The 5 Most Convincing Theories Behind Rampant Fireworks, Ranked

Cease fire, for Chrissakes!

5. After months of quarantine, folks are hell-bent on expressing themselves as loudly (and lately) as possible. So they bought a shitload of pyrotechnics in order to do just that. Every. Single. Night.

Maybe Call of Duty just wasn’t cutting it anymore?

4. Robbed of the ability to harass people through usual means, run-of-the-mill assholes are trying to rattle citizens (and dogs) with sounds reminiscent of gunfire (and thunder).

They shootin’! Aw, made you look.

3. Just like COINTELPRO sowed dissent in the Black Panther Party and the U.S. military bombarded Manuel Noriega with earsplitting music 24/7, the powers that be are out to disrupt the Black Lives Matter movement by keeping would-be protesters up at all hours of the night.

Stay woke.

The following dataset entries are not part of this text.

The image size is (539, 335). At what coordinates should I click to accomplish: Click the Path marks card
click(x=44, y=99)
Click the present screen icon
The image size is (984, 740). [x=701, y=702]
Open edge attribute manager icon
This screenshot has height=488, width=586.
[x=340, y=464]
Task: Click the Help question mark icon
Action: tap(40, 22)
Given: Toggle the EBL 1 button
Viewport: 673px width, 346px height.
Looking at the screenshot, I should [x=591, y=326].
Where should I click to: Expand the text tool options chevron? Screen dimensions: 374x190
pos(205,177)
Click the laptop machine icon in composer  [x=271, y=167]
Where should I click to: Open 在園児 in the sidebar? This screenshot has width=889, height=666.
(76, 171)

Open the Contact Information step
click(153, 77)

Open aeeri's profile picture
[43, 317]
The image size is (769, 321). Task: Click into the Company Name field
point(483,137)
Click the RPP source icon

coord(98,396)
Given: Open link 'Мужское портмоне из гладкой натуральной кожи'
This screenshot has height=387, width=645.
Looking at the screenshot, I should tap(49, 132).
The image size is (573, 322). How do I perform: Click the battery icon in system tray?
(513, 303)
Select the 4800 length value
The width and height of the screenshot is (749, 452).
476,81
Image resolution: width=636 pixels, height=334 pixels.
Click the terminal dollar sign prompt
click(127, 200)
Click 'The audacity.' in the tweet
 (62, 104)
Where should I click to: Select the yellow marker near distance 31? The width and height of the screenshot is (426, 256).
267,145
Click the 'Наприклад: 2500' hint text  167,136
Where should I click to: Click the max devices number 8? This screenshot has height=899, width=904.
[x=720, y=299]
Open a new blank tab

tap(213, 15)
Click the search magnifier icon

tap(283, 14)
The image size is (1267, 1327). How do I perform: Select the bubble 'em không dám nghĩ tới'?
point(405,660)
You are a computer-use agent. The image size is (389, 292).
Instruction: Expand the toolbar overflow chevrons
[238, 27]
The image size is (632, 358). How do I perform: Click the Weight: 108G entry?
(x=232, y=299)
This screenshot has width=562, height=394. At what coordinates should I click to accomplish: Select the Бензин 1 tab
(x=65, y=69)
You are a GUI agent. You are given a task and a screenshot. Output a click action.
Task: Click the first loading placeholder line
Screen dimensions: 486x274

It’s not like you have a choice.

2. There’s a massive fireworks surplus due to Independence Day celebrations being canceled because of Covid-19.

This one actually sounds probable. But how are folks copping fireworks in cities where they’re illegal? (*cough* CIA *cough*)

1. It’s a coordinated destabilization countermeasure against a broad-based national grassroots movement to defund or abolish the police.

Who ya gonna call? It ain’t Ghostbusters. We wouldn’t put it past 12 to appropriate “no justice, no peace” for its own continued existence. You truly hate to see it.